Czy zaistniałe różnice zdań pomiędzy Emperią i Eurocashem stanowią jakieś zagrożenie dla sfinalizowania tej transakcji?
Naszym celem jest zamknięcie transakcji i jesteśmy o to całkowicie spokojni, oczywiście pamiętając o niezbędnej do tego zgodzie UOKiK. Myślę, że to leży także w interesie akcjonariuszy i zarządu Emperii, no i oczywiście tradycyjnego handlu detalicznego.

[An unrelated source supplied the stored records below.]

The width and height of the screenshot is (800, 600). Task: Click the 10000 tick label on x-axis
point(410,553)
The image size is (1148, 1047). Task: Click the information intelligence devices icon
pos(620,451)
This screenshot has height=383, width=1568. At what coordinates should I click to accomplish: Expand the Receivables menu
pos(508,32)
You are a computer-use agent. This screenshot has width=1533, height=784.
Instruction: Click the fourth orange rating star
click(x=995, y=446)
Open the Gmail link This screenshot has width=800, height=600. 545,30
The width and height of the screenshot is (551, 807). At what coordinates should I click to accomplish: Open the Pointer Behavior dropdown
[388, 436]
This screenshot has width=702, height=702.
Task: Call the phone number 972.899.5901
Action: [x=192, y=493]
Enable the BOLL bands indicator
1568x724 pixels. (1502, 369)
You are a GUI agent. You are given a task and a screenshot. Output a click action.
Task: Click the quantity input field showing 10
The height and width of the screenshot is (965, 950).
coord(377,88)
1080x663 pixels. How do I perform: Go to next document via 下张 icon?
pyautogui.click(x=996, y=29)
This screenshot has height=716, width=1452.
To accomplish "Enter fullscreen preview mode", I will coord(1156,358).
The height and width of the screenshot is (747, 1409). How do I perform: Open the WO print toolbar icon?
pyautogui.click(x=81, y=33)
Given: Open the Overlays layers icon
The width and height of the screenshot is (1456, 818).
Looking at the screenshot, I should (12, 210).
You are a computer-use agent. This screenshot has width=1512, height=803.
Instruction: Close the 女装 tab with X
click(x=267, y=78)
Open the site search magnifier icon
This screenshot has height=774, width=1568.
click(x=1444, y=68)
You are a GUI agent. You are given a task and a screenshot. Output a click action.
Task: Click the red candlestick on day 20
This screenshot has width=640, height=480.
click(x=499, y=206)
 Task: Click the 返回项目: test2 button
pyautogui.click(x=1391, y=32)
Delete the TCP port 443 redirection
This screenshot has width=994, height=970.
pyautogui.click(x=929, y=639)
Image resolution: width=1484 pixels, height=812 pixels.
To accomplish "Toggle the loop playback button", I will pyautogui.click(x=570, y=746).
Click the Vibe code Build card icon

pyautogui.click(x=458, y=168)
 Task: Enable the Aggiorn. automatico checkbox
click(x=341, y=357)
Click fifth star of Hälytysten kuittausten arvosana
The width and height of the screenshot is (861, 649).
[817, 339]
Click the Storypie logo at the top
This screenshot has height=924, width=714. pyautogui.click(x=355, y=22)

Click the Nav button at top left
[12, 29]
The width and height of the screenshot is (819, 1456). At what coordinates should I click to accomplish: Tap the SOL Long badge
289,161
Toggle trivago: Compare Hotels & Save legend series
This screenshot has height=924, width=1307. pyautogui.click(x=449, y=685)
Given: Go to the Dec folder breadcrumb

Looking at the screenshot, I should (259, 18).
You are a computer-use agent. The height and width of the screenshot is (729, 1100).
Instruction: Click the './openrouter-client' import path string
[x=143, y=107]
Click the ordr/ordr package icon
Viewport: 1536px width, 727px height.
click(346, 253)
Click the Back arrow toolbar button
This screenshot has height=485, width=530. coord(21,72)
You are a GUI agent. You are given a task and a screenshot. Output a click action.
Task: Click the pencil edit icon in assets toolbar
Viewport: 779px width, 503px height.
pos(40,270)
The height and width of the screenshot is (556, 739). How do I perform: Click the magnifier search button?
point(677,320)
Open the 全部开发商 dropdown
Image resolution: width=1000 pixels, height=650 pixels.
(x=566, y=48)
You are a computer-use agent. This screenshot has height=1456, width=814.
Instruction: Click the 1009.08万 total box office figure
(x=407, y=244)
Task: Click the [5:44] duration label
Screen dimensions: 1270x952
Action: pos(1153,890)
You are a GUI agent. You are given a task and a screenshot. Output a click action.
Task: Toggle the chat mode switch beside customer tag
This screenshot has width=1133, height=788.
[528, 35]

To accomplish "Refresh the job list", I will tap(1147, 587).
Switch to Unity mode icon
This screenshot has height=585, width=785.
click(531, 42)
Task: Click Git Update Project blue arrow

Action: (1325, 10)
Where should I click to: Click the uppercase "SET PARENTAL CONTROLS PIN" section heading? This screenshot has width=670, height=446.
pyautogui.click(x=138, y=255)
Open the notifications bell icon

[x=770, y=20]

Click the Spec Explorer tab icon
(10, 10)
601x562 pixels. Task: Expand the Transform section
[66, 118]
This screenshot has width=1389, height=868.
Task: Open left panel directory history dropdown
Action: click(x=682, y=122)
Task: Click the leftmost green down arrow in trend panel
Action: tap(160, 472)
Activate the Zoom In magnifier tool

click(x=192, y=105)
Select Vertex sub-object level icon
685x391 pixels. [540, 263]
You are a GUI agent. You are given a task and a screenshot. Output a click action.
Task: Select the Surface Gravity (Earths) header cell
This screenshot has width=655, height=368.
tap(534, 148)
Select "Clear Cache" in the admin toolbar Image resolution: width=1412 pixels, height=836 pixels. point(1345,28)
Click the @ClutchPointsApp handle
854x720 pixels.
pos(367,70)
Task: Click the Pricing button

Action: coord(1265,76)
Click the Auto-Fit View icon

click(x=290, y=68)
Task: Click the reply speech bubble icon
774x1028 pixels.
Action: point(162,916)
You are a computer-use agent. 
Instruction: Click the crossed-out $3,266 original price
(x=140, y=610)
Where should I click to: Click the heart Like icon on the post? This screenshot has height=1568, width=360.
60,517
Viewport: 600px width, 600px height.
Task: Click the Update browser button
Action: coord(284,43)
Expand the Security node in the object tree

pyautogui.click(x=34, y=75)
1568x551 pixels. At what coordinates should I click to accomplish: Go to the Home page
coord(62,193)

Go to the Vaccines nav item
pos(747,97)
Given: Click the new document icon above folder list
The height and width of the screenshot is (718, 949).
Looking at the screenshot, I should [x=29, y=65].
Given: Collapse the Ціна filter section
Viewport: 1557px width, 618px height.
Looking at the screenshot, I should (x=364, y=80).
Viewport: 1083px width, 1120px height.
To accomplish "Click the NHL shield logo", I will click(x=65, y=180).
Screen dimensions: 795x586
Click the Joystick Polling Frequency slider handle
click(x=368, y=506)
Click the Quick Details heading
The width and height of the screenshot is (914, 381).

Jesteśmy dobrze przygotowani do płatności za Tradis w każdy sposób, bo mamy przyznany kredyt i jednocześnie ważny ostatnie dni, zatwierdzony przez KNF, prospekt dotyczący emisji akcji. Z naszego punktu widzenia transakcja trwa i zostanie zakończona niezwłocznie po wydaniu na nią zgody przez prezesa UOKiKu. Mam nadzieję, że nastąpi to niebawem. Z wypowiedzi prasowych prezes urzędu wynika, że prace są już w końcowej fazie i decyzja może być w najbliższych tygodniach, nawet w sierpniu.
Obawia się pan, że będzie negatywna?
Nie, jestem o to spokojny. Rynek dystrybucji żywności jest bardzo rozdrobniony. Gdybyśmy mieli przekonanie, że przepisy antymonopolowe mogą stanąć nam na drodze to nie przeprowadzalibyśmy tej transakcji.